Non-parametric memory is the right foundation, but it isn't free. The write operation is way riskier than read, and can lead to performance regressions if not done well. We split memory into layers of problems so we can apply the right evaluation and monitoring mechanisms — things like LMUnit and an expert-grounded test suite — to guardrail every change.

Retrieved memory goes stale. Summaries quietly drop the detail you actually needed. Compaction loses evidence. A bad memory written once can degrade behavior for a long time before anyone notices. Prompt-level memory competes with task context for the model's attention. Optimization loops will happily overfit to a narrow eval set if you let them.

We design around the failure modes, not around the happy path. Memory updates go through evaluation gates before they take effect. Procedural playbooks should be updated regularly. Semantic facts should carry provenance. Retrieved memories should get a relevance check. Compaction has to preserve citations and evidence, not just shrink the text. None of this is glamorous, but the bulk of the engineering effort in a real memory system goes here, not into the storage layer.

Where this is going

Our work so far has leaned on layered, non-parametric memory because that's where the production tradeoffs are honest right now: explainable, scalable, updateable, and portable across model versions. Each layer is added only when it’s necessary to keep the system as simple as possible. It already covers most of what a real Q&A agent needs — keeping context clean, getting better at search, holding domain knowledge, adapting to usage.

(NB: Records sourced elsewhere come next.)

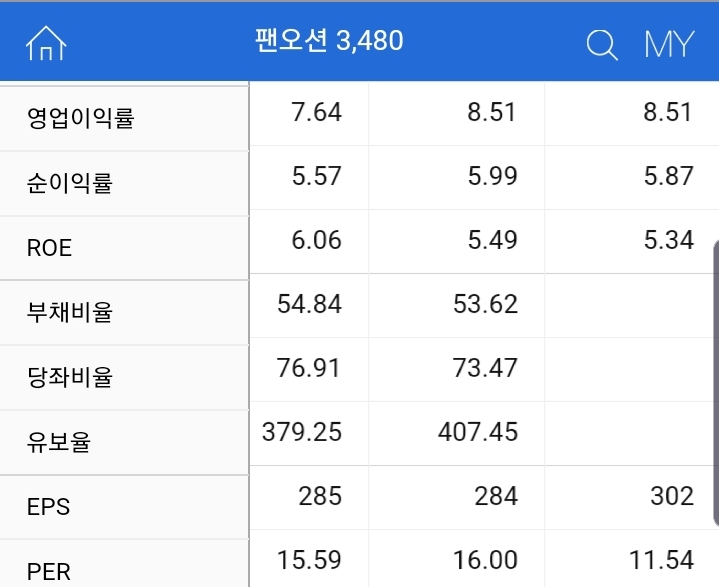719x587 pixels.
Task: Open search with magnifier icon
Action: (x=601, y=44)
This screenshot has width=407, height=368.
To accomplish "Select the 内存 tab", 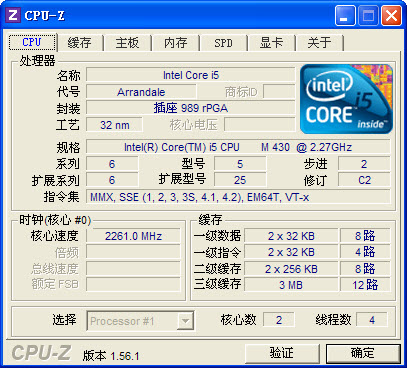I will 175,43.
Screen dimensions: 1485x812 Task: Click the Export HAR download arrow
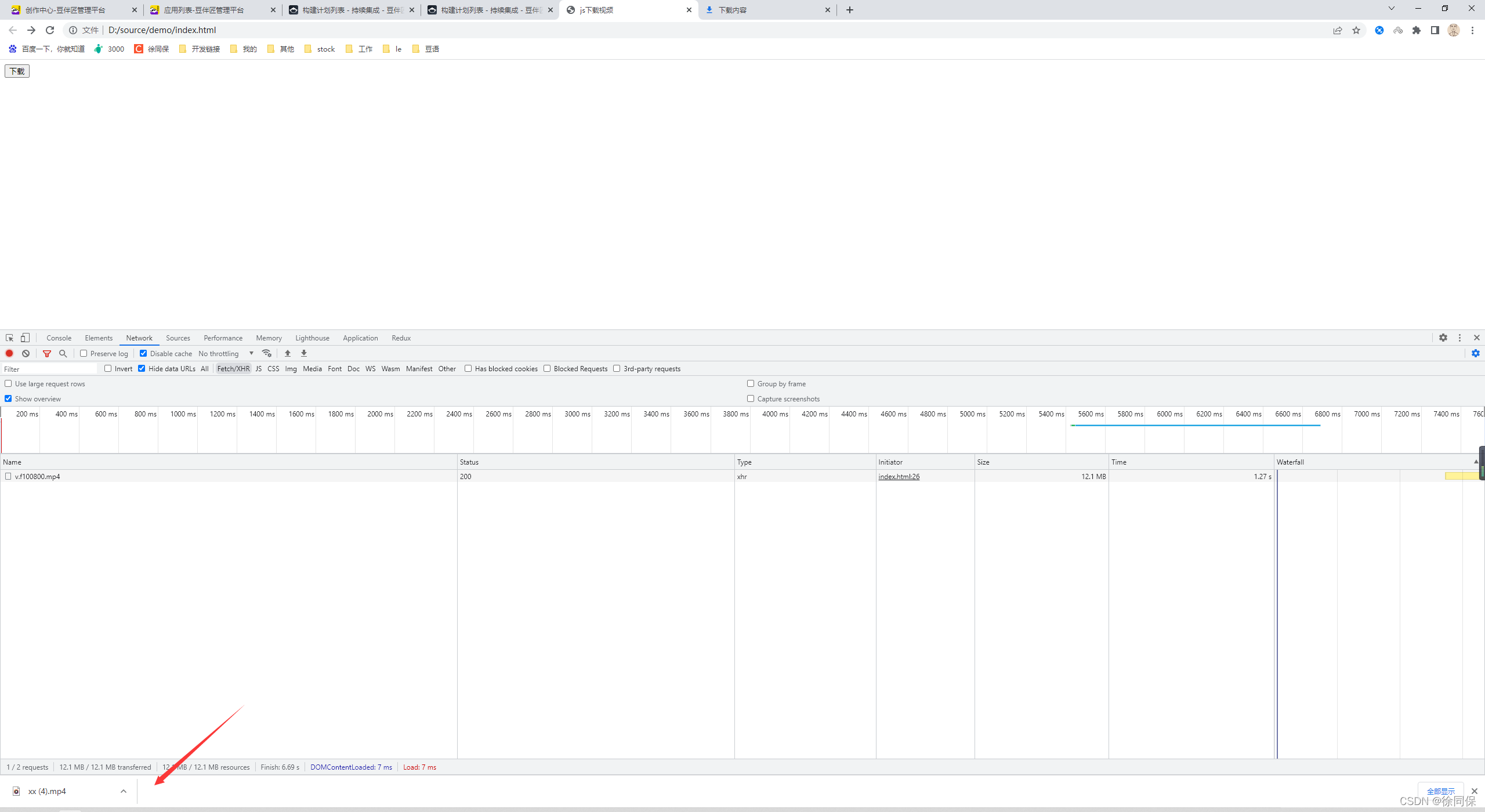pyautogui.click(x=304, y=353)
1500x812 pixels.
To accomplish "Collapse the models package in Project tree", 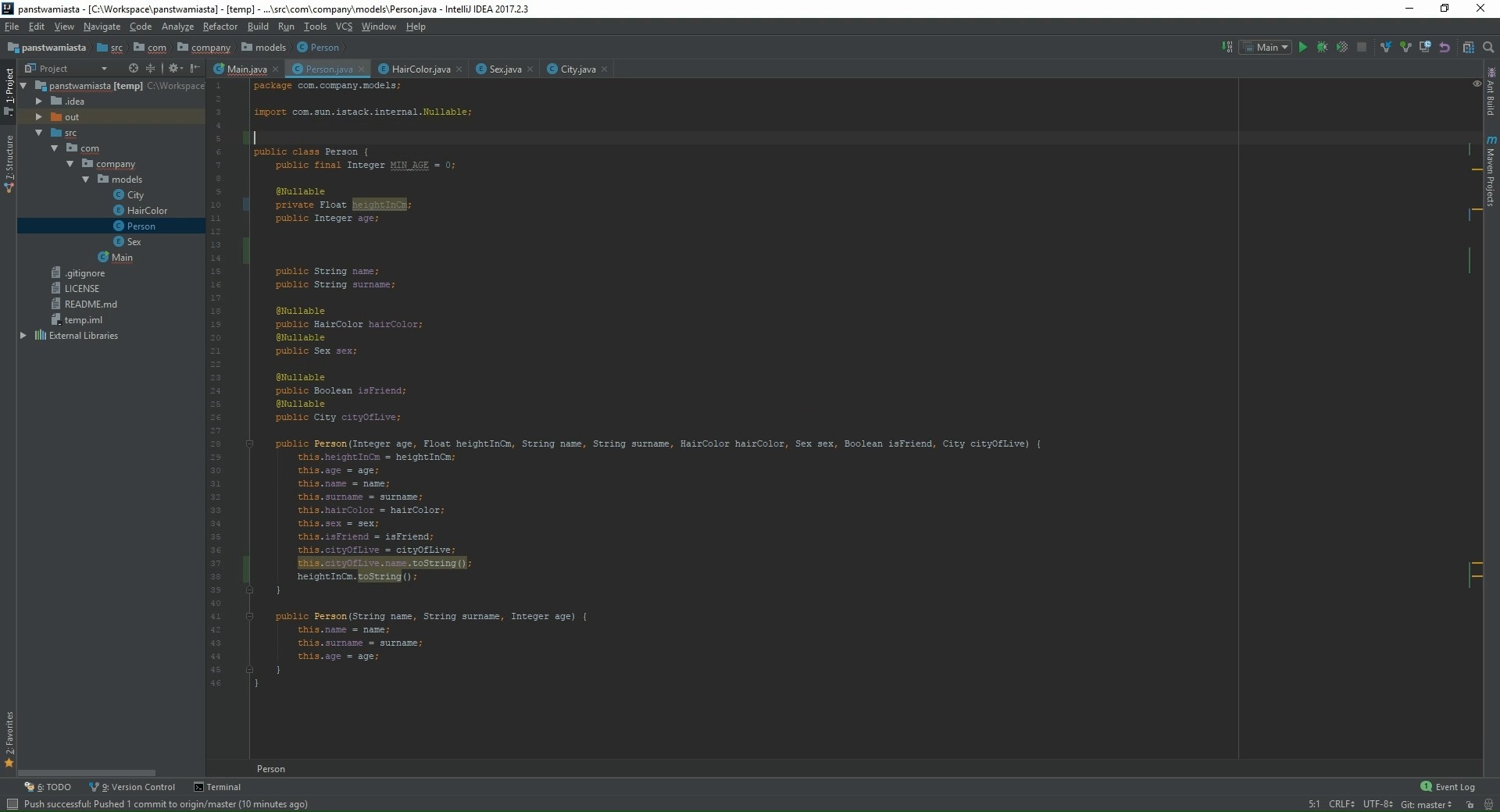I will [85, 180].
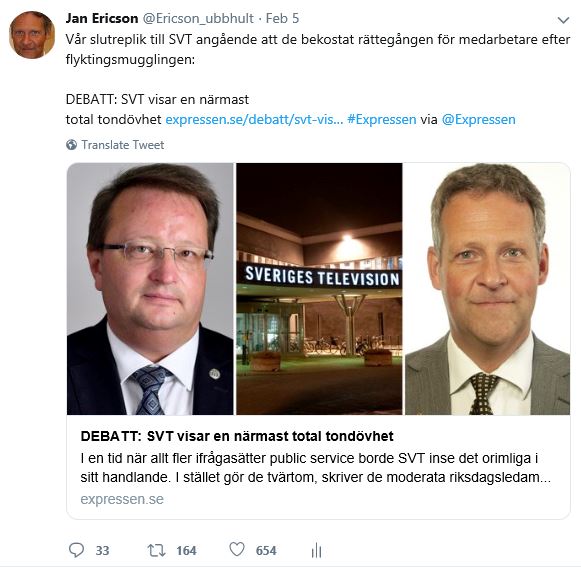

There's a real ceiling, though, and it's worth being honest about it. With non-parametric memory, the model isn't learning in the deepest sense. It's reading, retrieving, summarizing, and conditioning on external states. Parametric and latent approaches let experience live in a form the model uses more directly, and we expect the development of those methods to change the paradigm of memories. For now, non-parametric memory is what gets you reliable agents in production with the control and iteration speed real teams need. In the long run, a good memory system should be simple, scalable, and effective. As research goes, we will continue to explore and experiment with new mechanisms to support our agents via memories.